Esa sensación de “volver a nacer” de las personas que han superado acontecimientos sumamente graves o desastrosos, como los sobrevivientes de accidentes de tránsito terrestre o aéreo, enfermedades catastróficas como el cáncer o, incluso, de hechos terroristas, les permite mirar al mundo de otra manera, fijando su atención en dimensiones de la vida y la cotidianidad que antes ni siquiera percibían. Se deciden a gozar cada momento como si fuera el último, valorando aún más a la familia y a toda la gente sin diferencias sociales y económicas, disfrutando valores que antes dejaban en segundo plano, como la amistad, la solidaridad, la sencillez, etc., ya que alcanzan a vivir y entender la fragilidad del ser humano y lo valioso de estar vivo.
La coyuntura de la pandemia del COVID-19 ha puesto al mundo entero a pensar en la enfermedad y la muerte como posibilidades muy inmediatas, cuya solución total no está aún en las manos de la ciencia, aunque existen medidas paliativas para contener el número de enfermos y muertos por el virus, como son evitar el contacto físico y las aglomeraciones, promover el aislamiento social y el lavado permanente de las manos, entre otras, que debemos aprender como lección y cumplir a cabalidad.

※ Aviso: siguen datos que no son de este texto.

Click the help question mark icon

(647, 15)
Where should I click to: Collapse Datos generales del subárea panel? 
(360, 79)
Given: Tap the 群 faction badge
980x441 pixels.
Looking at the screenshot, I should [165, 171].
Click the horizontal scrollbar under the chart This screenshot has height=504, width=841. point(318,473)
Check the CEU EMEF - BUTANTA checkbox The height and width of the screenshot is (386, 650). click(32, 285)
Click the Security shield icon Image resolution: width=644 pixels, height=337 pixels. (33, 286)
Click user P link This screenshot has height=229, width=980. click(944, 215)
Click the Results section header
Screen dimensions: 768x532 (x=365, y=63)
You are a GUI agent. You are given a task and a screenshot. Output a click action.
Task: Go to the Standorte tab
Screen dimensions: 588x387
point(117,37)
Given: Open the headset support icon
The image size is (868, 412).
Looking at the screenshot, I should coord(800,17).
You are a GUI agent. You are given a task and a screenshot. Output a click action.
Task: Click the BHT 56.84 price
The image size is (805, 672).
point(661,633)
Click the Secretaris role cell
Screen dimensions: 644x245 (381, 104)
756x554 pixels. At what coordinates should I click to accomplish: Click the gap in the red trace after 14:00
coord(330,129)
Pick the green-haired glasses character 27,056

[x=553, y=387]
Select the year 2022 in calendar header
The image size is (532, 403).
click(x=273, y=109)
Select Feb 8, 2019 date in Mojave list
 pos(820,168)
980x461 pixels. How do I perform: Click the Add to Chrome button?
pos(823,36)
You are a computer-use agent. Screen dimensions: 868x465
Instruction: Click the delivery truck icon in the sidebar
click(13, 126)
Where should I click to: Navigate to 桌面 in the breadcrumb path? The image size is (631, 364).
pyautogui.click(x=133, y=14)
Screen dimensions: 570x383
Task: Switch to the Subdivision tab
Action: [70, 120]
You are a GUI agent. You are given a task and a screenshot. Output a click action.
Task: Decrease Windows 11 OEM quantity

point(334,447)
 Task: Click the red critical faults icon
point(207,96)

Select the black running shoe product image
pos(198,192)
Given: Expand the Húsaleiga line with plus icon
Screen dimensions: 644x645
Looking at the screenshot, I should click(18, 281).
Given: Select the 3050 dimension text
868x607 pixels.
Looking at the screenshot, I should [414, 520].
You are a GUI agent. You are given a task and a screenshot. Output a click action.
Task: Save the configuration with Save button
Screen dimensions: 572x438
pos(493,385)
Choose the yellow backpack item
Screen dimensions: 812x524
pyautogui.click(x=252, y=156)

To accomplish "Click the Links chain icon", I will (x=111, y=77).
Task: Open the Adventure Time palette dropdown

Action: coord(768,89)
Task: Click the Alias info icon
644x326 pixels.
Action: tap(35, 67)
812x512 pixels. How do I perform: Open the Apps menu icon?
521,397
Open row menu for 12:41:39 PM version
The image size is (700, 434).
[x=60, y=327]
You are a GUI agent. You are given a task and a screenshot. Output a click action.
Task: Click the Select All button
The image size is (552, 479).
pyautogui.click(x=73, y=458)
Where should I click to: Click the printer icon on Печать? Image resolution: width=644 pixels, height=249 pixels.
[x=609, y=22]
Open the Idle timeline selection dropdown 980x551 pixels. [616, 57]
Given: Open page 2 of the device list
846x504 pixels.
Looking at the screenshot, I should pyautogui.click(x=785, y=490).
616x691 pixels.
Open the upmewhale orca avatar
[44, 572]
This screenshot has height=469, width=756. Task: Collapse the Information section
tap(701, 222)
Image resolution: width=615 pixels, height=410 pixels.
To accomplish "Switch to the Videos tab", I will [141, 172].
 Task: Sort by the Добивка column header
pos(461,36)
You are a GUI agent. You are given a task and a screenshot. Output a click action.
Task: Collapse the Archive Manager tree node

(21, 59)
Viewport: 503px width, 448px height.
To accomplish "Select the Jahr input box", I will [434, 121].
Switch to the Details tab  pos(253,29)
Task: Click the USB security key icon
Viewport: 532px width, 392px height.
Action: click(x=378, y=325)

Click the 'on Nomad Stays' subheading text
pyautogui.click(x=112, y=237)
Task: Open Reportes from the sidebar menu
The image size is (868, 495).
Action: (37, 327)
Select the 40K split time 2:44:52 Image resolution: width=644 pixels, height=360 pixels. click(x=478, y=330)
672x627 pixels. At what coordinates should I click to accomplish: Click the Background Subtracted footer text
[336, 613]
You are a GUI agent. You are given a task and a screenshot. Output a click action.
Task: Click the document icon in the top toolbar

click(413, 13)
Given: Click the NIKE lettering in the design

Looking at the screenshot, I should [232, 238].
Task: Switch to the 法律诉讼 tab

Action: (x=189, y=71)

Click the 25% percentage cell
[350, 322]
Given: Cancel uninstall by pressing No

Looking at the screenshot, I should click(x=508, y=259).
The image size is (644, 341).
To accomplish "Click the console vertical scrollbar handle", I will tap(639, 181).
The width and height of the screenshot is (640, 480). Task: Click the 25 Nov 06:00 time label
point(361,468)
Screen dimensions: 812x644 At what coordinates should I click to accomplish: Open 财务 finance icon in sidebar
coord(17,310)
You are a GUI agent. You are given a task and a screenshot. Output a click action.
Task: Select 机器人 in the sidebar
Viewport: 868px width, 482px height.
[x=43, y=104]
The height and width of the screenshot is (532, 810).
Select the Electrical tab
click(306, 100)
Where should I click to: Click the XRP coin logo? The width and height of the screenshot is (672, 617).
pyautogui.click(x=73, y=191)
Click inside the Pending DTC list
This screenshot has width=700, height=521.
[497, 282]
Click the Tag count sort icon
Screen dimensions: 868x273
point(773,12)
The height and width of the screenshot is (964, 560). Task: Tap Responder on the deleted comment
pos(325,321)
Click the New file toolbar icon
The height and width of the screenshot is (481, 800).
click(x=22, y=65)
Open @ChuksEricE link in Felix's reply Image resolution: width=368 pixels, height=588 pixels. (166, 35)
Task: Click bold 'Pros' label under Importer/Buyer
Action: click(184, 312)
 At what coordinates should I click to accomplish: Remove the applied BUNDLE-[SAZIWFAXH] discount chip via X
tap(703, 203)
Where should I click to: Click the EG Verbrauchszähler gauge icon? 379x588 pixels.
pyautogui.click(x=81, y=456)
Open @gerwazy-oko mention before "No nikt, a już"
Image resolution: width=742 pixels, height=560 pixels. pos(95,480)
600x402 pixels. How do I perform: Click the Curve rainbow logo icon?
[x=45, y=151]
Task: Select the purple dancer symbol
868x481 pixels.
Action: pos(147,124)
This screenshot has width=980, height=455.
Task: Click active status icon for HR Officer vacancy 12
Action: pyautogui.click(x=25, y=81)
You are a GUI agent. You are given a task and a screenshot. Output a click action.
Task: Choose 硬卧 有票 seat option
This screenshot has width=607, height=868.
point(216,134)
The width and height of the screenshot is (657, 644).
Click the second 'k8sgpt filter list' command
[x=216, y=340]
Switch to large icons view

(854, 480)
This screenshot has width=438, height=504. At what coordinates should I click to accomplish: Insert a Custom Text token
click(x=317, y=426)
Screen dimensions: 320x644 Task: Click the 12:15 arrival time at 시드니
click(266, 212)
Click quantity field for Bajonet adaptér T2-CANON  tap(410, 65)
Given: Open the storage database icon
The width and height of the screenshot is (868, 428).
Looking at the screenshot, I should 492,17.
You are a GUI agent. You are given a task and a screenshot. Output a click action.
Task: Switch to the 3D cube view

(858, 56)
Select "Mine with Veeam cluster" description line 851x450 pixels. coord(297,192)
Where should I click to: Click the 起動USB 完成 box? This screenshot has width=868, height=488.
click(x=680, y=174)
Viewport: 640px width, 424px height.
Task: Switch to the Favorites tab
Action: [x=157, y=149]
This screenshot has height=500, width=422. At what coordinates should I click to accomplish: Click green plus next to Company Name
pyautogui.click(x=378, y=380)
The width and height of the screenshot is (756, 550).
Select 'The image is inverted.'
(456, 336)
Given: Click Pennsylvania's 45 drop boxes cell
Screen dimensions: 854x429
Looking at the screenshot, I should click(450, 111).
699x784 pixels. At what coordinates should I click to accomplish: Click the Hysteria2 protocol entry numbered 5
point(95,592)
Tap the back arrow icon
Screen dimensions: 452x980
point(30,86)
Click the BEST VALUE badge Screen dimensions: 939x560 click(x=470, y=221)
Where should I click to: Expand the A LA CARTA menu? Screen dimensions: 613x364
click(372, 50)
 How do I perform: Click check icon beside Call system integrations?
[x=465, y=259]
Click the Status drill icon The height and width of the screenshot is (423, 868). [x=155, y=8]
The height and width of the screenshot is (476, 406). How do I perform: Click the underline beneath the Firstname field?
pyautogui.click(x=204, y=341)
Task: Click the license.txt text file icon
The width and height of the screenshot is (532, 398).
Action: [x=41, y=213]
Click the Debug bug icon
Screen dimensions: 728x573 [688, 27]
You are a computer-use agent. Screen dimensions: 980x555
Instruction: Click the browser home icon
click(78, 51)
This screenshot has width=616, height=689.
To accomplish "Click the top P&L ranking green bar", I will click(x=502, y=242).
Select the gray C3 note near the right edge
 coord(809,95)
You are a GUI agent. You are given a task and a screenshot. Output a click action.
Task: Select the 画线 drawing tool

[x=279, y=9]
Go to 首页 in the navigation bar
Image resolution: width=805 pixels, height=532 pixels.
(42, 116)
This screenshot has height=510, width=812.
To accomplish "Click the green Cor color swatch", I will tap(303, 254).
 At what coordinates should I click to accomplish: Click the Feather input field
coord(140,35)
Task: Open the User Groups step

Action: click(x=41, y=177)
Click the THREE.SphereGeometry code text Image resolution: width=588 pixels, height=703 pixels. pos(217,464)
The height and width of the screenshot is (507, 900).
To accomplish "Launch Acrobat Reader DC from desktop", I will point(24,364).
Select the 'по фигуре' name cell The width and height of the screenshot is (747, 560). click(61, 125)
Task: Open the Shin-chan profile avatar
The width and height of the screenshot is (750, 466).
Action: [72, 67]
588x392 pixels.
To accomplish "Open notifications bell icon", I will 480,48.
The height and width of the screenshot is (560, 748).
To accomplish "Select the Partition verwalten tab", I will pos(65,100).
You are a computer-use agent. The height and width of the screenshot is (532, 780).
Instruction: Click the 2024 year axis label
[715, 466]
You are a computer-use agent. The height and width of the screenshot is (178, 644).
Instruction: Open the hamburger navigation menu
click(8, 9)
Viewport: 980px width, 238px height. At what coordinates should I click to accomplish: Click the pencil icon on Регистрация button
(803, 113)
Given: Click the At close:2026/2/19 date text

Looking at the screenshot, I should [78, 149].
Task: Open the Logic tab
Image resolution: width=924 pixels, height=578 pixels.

Casos como el de las jóvenes que lloraron ante una cámara de televisión por la imposibilidad de recibir su grado en la ceremonia presencial, debido a las medidas adoptadas por la universidad para prevenir el contagio, muestran que quizás solo cuando vivimos en carne propia circunstancias como las actuales asimilamos que la salud y la vida son los bienes más valiosos, por encima de banalidades como lucir un traje de diseñador y compartir en una fiesta fastuosa. Seguramente ellas ya lo comprendieron, aprendieron la lección y cambiaron su actitud.
Desafortunadamente, los valores invertidos arraigados en la sociedad nos llevan a anteponer nuestros intereses a los de la comunidad, a sobreestimar nuestras veleidades como lo más importante de la existencia, pensando que las carencias de los otros no existen, y desechando la solidaridad, la empatía y la fraternidad como dones del ser humano necesarios para la superación de tiempos calamitosos.
Otra enseñanza primordial aprendida es que para contener una pandemia deben prevalecer el cuidado mutuo y la atención al necesitado. Qué ejemplo de amor por la humanidad y de solidaridad nos ha dado el personal hospitalario al atender a miles de contagiados, arriesgando su propio bienestar, aislándose temporalmente de sus familias y descansando apenas lo mínimo para volver al campo de batalla. Los aplausos y loas que se les han transmitido a través de medios de comunicación y redes sociales no alcanzan para reconocer su ejemplo admirable. Esta es otra lección de la crisis actual.
Por nuestra parte, podemos aportar mucho siguiendo las recomendaciones médicas y gubernamentales, quedándonos en casa y cuidando al máximo a nuestros abuelitos y padres. También debemos bloquear la propagación de mensajes alarmistas que solo contribuyen a generar pánico.